RECORD SET Start Marker
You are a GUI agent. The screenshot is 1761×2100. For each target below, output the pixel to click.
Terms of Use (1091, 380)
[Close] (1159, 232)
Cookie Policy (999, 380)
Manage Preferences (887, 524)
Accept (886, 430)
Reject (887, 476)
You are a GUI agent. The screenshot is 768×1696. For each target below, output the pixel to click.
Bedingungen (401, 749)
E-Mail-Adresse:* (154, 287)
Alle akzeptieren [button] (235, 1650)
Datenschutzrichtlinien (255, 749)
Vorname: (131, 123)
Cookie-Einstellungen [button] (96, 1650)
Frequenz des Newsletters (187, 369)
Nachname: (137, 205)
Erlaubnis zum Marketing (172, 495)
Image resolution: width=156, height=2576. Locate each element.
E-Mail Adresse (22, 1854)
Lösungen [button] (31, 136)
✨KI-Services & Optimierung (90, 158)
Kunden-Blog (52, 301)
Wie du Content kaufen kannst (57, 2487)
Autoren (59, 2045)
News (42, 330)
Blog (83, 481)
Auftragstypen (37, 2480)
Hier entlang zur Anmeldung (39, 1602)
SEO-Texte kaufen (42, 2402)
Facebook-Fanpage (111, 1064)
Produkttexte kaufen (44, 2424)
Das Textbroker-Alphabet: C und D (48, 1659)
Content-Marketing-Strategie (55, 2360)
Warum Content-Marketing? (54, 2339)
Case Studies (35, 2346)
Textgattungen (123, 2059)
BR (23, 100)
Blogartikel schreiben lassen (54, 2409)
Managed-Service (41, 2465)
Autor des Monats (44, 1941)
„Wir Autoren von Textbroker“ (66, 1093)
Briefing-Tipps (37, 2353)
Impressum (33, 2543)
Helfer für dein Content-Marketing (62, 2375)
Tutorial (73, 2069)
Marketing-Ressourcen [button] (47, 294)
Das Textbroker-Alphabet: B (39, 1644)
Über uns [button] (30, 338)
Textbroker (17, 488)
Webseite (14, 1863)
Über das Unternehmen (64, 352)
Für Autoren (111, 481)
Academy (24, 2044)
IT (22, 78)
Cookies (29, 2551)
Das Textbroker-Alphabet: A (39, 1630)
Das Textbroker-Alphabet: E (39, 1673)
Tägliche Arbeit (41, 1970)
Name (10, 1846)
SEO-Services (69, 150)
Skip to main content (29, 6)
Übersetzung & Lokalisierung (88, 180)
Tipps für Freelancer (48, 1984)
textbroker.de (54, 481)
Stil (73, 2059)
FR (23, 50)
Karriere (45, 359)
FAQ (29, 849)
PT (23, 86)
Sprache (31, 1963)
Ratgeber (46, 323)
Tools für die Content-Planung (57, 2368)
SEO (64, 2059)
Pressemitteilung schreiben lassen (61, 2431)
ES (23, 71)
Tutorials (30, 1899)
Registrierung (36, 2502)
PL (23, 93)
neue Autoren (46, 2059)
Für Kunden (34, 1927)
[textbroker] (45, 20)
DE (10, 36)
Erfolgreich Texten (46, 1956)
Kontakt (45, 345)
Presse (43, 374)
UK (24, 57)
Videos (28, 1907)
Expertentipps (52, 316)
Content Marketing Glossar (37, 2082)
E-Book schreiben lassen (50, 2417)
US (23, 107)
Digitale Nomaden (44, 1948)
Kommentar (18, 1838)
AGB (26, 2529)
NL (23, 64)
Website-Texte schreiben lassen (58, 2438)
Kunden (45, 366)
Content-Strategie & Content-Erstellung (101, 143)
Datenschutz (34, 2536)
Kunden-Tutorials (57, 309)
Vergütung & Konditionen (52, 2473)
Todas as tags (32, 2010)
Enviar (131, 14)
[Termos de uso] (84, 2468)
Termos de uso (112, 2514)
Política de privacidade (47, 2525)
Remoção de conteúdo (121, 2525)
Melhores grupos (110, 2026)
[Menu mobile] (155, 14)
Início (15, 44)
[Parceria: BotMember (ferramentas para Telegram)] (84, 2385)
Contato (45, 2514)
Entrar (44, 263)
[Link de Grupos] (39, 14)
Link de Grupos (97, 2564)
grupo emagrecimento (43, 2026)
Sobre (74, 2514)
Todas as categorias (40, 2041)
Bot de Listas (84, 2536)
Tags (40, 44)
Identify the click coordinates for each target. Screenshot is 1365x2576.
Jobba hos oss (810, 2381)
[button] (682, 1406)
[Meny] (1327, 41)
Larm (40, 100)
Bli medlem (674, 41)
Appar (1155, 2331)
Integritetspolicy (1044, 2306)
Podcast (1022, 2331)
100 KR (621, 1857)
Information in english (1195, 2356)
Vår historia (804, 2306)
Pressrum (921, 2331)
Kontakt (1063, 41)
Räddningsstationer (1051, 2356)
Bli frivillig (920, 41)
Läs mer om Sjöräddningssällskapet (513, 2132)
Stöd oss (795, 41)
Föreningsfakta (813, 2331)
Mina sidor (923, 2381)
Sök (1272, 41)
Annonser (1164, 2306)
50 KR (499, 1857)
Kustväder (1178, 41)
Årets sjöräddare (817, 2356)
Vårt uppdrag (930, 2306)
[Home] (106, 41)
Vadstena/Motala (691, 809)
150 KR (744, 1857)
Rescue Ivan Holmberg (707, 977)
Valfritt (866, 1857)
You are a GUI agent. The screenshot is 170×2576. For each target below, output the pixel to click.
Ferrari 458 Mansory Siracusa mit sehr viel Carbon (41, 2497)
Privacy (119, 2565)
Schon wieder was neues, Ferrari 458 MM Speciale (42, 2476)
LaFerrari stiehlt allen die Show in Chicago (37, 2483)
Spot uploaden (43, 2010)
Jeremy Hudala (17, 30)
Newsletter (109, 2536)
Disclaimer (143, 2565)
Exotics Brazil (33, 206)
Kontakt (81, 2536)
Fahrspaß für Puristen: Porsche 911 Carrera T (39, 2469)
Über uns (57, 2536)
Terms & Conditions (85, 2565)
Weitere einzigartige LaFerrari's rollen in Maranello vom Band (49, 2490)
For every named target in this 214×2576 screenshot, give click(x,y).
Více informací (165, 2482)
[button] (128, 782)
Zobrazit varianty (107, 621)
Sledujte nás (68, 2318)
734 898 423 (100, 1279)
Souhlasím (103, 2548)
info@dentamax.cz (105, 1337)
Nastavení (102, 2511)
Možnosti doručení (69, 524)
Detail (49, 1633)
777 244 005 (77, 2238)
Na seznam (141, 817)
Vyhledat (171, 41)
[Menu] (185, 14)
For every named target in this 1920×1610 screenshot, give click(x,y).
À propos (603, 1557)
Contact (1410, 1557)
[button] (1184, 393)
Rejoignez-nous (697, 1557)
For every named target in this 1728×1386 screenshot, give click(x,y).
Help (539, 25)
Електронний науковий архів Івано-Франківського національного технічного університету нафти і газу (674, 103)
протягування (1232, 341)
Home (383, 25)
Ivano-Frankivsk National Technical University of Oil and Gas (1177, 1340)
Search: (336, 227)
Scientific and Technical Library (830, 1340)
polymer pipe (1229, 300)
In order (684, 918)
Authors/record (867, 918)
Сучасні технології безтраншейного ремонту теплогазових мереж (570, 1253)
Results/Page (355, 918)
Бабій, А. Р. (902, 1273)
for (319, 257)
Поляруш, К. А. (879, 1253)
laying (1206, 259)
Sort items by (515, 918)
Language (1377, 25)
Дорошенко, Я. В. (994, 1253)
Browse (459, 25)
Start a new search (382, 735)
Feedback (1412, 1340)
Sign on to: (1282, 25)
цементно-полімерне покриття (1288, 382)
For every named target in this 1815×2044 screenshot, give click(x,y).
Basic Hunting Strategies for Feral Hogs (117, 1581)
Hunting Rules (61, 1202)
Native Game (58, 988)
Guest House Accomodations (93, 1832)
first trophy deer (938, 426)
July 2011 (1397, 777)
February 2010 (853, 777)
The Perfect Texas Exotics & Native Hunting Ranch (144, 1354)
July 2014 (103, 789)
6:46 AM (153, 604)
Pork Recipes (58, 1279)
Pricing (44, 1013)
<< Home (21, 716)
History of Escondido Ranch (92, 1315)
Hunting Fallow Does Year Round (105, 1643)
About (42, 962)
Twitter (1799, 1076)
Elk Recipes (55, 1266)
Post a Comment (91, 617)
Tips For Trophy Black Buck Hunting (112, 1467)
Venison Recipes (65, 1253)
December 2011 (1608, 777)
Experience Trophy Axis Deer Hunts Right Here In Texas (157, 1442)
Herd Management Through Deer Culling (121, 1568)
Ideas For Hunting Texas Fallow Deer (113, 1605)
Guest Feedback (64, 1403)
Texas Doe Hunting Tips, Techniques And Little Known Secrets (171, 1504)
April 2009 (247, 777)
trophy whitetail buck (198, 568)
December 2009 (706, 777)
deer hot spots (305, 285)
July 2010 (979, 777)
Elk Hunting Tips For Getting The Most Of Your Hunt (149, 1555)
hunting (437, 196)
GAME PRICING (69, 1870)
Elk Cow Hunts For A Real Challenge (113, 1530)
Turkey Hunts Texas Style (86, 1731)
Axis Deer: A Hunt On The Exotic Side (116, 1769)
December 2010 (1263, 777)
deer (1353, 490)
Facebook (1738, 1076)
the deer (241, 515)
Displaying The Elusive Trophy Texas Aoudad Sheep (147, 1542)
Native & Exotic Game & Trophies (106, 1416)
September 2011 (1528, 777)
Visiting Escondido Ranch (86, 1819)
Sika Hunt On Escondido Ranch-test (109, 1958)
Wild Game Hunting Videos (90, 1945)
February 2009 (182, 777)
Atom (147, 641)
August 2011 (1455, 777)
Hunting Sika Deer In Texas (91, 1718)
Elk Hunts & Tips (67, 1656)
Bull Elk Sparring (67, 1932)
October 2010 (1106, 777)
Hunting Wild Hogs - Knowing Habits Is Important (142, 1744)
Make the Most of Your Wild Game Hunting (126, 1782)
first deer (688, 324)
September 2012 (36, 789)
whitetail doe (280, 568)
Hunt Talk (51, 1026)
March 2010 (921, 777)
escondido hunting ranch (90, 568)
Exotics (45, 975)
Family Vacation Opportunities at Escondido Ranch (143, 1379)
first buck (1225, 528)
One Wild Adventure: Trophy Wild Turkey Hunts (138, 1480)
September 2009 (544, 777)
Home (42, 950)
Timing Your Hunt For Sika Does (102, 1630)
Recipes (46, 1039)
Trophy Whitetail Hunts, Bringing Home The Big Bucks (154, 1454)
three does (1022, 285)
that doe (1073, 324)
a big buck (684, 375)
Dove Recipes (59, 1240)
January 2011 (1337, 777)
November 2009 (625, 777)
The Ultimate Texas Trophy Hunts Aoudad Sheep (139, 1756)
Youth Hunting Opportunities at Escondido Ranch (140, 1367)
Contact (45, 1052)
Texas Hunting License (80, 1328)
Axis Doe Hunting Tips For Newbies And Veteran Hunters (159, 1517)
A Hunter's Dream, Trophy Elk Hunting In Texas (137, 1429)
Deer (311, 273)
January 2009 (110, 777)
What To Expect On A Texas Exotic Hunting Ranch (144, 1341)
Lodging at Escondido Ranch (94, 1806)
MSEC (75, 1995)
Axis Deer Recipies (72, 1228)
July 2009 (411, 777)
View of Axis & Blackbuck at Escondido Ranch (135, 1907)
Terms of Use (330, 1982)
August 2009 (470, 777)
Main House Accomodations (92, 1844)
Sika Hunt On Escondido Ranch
RECORD SET End Marker
● **TASK ITEM**
Return the span of lines in the data above that opens at the line with "Content Marketing Glossar (37, 2082)" and closes at the line with "Integritetspolicy (1044, 2306)", exactly, ends included, nothing else.

● **WRITTEN REPLY**
Content Marketing Glossar (37, 2082)
E-Book schreiben lassen (50, 2417)
US (23, 107)
Digitale Nomaden (44, 1948)
Kommentar (18, 1838)
AGB (26, 2529)
NL (23, 64)
Website-Texte schreiben lassen (58, 2438)
Kunden (45, 366)
Content-Strategie & Content-Erstellung (101, 143)
Datenschutz (34, 2536)
Kunden-Tutorials (57, 309)
Vergütung & Konditionen (52, 2473)
Todas as tags (32, 2010)
Enviar (131, 14)
[Termos de uso] (84, 2468)
Termos de uso (112, 2514)
Política de privacidade (47, 2525)
Remoção de conteúdo (121, 2525)
Melhores grupos (110, 2026)
[Menu mobile] (155, 14)
Início (15, 44)
[Parceria: BotMember (ferramentas para Telegram)] (84, 2385)
Contato (45, 2514)
Entrar (44, 263)
[Link de Grupos] (39, 14)
Link de Grupos (97, 2564)
grupo emagrecimento (43, 2026)
Sobre (74, 2514)
Todas as categorias (40, 2041)
Bot de Listas (84, 2536)
Tags (40, 44)
Identify the click coordinates for each target. Screenshot is 1365x2576.
Jobba hos oss (810, 2381)
[button] (682, 1406)
[Meny] (1327, 41)
Larm (40, 100)
Bli medlem (674, 41)
Appar (1155, 2331)
Integritetspolicy (1044, 2306)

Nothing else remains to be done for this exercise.